## TRECHO DA PÁGINA
Atinge a todos da mesma forma? É possível obrigar alguém a ver o que não quer ver, ou ouvir o que não quer ouvir? 
Como se organiza isso no espaço público? Qual o tamanho possível? Arte Pública é espetáculo para milhões? Ou para muitos em muitos lugares, ao alcance do olhar e eventualmente até do tocar?
 Poucos para muitos? Muitos para poucos?  Muitos para muitos?  A questão do alcance. Qual o alcance suportável?  Sustentável?   Uma Praça fechada é espaço público? Qual a diferença entre uma praça e outra?

Futuro
           
A se pensar uma cidade pacificamente ocupada pelas forças desarmadas da população
Que tamanho deverão ter estas manifestações? Como pensar e repensar a vida cultural de uma comunidade - Cidade?  Como dividir o produto cultural igualmente produzido por todos, para que todos também a ele tenham acesso?
É possível isso? Desmontar o mercado?
Fazer hortas familiares ou comunitárias. Estabelecer produções orgânicas em pequenas propriedades, com a produção de sementes de qualidade verdadeira.
Em oposição à produção transgênica do latifúndio cultural?
Será possível nadar contra a corrente? Impetuosa. Que nos arrasta por corredeiras tortuosas até o abismo, o mergulho inevitável no precipício da destruição. Será possível responder isso?
Poderia ser a “Arte Pública”, força do minifúndio, a possível resistência a esta aparentemente irresistível decadência?
Levar para a rua o transgênico não será levar a contaminação para todos de uma maneira imprevidente?   O que é a festa?  O encontro? A troca?  A celebração? O que é poder participar sem perder sua individualidade, personalidade?  O individuo massacrado pelo coletivo ou o coletivo perfurado pelo individualismo?
            Qual o Tamanho do espetáculo, como ele age e como atinge ou pode atingir o espectador?

## DADOS FORNECIDOS
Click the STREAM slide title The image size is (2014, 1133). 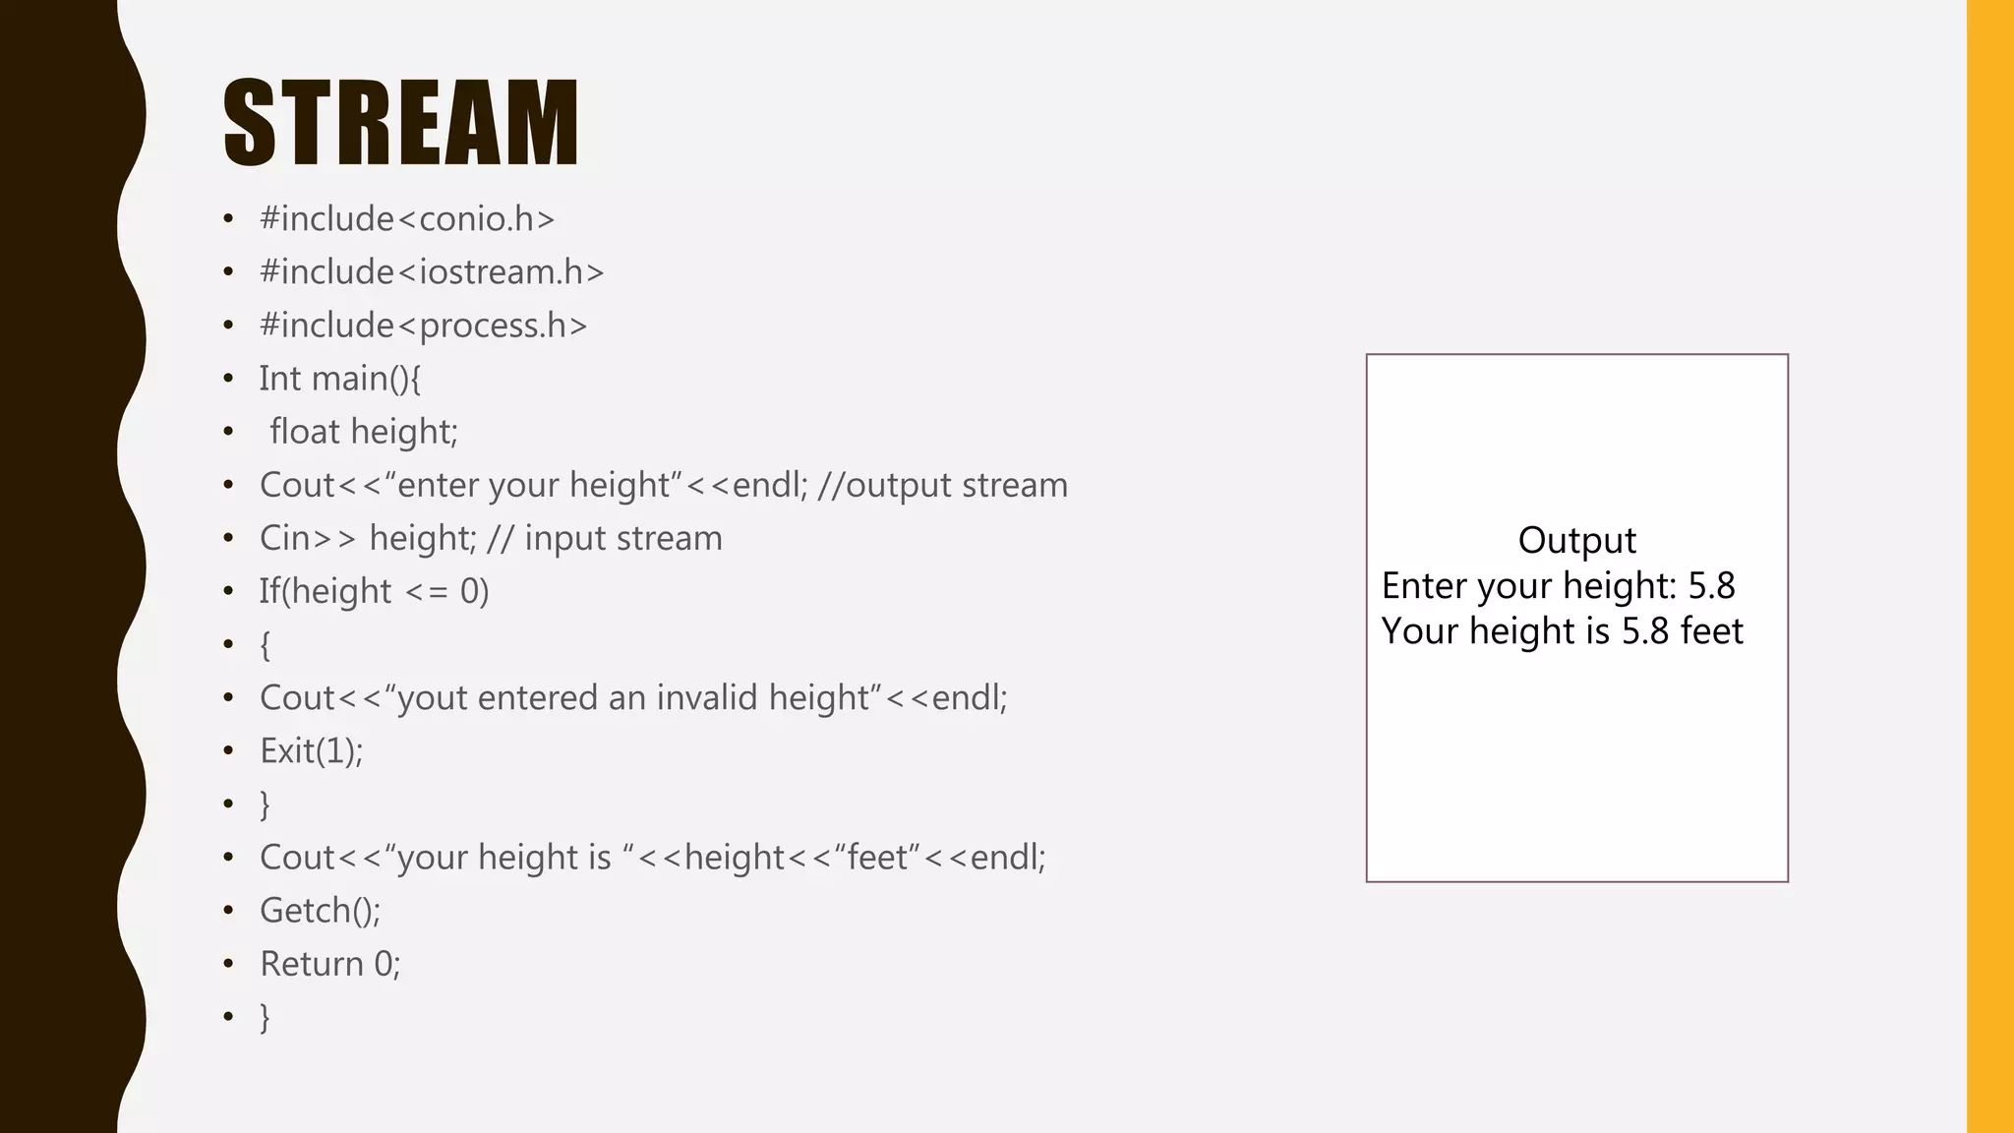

## INSTRUÇÕES
**a)** Troque "hortas" por "jardins" e reproduza o trecho sobre arte pública desde "Fazer hortas familiares" até "do latifúndio cultural?" com essa alteração.
**b)** No trecho sobre arte pública, que tipos de hortas se propõe fazer?

## GABARITO
**a)**
Fazer jardins familiares ou comunitárias. Estabelecer produções orgânicas em pequenas propriedades, com a produção de sementes de qualidade verdadeira.
Em oposição à produção transgênica do latifúndio cultural?

**b)** Hortas familiares ou comunitárias.